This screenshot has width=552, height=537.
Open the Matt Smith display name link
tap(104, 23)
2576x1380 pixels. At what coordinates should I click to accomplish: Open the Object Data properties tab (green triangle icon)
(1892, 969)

★ ★ ★

(The request) Pull out every line of the data above that contains the string "Open", and copy each one in full. Case counts.

(Result of the exercise)
Open the Matt Smith display name link
2576x1380 pixels. At what coordinates should I click to accomplish: Open the Object Data properties tab (green triangle icon)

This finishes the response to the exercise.